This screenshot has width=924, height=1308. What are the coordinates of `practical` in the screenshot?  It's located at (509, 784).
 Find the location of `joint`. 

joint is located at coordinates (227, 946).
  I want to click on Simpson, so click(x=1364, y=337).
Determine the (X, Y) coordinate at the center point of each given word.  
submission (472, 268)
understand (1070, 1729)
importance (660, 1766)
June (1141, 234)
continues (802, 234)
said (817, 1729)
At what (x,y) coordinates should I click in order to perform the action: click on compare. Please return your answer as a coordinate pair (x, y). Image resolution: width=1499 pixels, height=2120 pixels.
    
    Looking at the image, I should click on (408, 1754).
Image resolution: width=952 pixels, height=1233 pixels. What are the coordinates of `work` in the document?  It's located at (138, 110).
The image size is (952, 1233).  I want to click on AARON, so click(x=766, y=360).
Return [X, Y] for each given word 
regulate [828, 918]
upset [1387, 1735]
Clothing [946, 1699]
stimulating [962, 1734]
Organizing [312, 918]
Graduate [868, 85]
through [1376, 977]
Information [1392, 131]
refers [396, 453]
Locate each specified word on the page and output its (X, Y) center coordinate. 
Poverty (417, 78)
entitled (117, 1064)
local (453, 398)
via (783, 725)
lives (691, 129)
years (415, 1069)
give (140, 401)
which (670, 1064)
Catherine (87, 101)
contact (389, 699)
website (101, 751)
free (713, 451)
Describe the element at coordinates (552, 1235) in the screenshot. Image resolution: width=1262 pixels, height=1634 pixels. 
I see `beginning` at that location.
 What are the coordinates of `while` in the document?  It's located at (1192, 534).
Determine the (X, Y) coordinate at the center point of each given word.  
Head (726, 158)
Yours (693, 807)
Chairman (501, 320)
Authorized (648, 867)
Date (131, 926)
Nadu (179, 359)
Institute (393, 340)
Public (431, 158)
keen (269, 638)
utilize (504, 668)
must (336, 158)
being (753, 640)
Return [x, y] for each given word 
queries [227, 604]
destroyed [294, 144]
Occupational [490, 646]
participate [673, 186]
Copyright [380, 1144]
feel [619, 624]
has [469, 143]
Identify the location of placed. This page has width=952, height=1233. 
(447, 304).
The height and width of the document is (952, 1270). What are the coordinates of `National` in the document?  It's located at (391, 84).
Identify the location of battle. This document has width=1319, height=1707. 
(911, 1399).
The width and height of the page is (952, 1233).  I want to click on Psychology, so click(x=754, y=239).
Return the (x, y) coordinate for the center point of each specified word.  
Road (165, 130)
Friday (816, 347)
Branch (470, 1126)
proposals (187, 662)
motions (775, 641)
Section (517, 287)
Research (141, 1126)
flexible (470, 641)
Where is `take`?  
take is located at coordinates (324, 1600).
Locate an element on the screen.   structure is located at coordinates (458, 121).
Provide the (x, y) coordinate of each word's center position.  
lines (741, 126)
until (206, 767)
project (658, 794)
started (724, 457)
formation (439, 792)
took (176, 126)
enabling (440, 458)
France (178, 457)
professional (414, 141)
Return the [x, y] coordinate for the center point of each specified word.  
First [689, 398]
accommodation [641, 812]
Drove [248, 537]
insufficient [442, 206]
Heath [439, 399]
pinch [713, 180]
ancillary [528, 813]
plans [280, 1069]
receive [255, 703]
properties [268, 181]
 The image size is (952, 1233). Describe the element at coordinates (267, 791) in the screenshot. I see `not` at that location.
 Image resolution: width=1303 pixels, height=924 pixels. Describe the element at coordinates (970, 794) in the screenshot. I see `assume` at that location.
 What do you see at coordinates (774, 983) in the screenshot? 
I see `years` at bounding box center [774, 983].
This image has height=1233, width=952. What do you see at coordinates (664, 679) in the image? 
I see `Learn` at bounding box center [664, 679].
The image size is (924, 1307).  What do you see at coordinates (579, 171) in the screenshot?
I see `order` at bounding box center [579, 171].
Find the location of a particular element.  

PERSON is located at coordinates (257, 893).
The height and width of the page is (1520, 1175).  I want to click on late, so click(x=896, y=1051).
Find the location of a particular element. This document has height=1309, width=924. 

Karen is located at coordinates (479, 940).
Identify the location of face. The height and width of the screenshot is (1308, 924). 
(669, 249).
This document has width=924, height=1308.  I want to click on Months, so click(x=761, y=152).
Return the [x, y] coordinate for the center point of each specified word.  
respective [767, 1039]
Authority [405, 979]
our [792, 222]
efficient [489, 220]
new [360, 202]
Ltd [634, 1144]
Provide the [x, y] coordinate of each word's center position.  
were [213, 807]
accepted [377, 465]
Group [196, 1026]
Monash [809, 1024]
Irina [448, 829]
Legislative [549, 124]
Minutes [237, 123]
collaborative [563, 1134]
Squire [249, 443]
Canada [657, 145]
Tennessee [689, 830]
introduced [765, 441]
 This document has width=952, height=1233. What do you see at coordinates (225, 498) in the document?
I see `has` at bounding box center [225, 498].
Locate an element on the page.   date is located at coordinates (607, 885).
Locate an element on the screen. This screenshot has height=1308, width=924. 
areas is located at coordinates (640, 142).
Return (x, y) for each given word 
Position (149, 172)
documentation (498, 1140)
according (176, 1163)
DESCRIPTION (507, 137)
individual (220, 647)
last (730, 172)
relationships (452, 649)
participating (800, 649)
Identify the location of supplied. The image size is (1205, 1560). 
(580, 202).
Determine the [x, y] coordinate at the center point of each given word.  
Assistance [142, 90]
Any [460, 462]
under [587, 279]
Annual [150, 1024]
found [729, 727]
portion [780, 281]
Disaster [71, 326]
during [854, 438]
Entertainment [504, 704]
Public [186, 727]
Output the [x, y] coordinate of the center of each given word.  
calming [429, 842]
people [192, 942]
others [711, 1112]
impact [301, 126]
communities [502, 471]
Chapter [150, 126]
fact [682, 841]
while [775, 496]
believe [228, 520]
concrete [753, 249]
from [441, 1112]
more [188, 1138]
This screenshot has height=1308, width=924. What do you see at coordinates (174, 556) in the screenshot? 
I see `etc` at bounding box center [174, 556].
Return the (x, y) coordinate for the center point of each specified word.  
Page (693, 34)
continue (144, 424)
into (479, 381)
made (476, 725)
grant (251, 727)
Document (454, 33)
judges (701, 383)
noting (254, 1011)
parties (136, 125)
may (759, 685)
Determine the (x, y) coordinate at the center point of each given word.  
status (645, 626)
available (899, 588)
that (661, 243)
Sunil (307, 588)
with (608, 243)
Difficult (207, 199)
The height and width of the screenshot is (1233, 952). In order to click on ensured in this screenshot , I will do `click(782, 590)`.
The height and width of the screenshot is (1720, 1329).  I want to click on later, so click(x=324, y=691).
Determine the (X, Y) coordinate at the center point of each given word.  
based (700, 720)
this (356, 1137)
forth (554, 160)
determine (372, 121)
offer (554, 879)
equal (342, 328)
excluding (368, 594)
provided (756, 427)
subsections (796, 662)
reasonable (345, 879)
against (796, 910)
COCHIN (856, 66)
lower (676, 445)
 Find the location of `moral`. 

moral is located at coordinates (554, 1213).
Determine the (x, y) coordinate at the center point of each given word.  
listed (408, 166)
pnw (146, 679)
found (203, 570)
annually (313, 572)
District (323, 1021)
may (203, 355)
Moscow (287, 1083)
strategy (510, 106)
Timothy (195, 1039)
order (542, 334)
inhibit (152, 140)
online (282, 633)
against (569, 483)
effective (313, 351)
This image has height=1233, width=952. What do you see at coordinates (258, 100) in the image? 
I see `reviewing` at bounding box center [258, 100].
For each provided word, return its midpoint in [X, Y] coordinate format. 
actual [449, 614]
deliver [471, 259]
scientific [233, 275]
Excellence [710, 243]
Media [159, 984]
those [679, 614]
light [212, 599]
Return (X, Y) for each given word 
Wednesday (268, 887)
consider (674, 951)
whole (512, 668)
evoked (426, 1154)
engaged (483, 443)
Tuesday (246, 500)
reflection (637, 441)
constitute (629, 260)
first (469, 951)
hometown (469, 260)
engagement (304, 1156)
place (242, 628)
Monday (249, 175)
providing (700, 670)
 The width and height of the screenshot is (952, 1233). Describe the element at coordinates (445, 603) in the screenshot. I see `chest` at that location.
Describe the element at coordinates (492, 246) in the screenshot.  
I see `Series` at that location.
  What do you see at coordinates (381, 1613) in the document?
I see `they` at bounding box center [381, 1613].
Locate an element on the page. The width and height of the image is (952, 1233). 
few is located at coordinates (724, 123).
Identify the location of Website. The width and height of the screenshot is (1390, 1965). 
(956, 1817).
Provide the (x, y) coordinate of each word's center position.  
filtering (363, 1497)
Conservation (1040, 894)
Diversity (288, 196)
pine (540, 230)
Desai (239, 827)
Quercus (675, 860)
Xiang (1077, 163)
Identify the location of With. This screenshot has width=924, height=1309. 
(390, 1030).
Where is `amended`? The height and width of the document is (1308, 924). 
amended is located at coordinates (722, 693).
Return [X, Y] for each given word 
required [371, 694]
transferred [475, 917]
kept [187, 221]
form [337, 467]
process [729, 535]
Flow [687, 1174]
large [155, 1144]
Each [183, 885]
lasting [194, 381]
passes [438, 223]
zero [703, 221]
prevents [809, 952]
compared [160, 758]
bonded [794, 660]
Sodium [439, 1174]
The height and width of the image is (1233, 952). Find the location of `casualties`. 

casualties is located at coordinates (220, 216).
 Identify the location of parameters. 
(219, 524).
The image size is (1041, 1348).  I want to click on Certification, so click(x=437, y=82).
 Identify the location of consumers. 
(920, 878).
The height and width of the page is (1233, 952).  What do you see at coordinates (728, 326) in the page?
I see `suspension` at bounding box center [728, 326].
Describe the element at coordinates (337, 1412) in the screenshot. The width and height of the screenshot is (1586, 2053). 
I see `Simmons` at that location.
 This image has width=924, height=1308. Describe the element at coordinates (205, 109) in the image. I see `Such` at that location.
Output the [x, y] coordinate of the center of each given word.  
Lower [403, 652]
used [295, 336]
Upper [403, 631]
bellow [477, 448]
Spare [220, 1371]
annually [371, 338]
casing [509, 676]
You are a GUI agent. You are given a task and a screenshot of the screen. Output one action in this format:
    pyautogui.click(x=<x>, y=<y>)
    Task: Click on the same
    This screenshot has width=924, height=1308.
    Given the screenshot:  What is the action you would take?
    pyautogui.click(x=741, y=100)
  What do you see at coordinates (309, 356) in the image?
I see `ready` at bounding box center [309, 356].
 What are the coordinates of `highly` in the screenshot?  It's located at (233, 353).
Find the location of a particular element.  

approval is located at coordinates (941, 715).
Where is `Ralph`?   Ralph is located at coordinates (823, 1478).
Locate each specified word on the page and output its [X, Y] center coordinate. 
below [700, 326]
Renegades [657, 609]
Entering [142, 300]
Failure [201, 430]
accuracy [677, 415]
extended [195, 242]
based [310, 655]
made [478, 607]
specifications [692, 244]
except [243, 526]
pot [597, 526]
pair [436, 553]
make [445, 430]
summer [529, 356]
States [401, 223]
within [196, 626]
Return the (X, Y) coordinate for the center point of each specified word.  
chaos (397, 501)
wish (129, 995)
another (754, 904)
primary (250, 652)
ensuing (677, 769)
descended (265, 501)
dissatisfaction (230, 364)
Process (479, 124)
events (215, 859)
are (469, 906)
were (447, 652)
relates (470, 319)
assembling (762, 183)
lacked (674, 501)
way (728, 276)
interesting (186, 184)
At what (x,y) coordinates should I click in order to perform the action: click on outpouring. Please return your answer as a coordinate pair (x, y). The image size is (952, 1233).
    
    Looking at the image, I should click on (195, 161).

● ● ● ● ●

## PROBLEM TO WORK ON:
Reproduce the items from the start through the line containing "free (713, 451)", replacing "screenshot" with "screen capture" and leaving everything else unchanged.

## SOLUTION BELOW:
This screen capture has width=924, height=1308. What are the coordinates of `practical` in the screen capture?  It's located at (509, 784).
 Find the location of `joint`. 

joint is located at coordinates (227, 946).
  I want to click on Simpson, so click(x=1364, y=337).
Determine the (X, Y) coordinate at the center point of each given word.  
submission (472, 268)
understand (1070, 1729)
importance (660, 1766)
June (1141, 234)
continues (802, 234)
said (817, 1729)
At what (x,y) coordinates should I click in order to perform the action: click on compare. Please return your answer as a coordinate pair (x, y). Image resolution: width=1499 pixels, height=2120 pixels.
    
    Looking at the image, I should click on (408, 1754).
Image resolution: width=952 pixels, height=1233 pixels. What are the coordinates of `work` in the document?  It's located at (138, 110).
The image size is (952, 1233).  I want to click on AARON, so click(x=766, y=360).
Return [X, Y] for each given word 
regulate [828, 918]
upset [1387, 1735]
Clothing [946, 1699]
stimulating [962, 1734]
Organizing [312, 918]
Graduate [868, 85]
through [1376, 977]
Information [1392, 131]
refers [396, 453]
Locate each specified word on the page and output its (X, Y) center coordinate. 
Poverty (417, 78)
entitled (117, 1064)
local (453, 398)
via (783, 725)
lives (691, 129)
years (415, 1069)
give (140, 401)
which (670, 1064)
Catherine (87, 101)
contact (389, 699)
website (101, 751)
free (713, 451)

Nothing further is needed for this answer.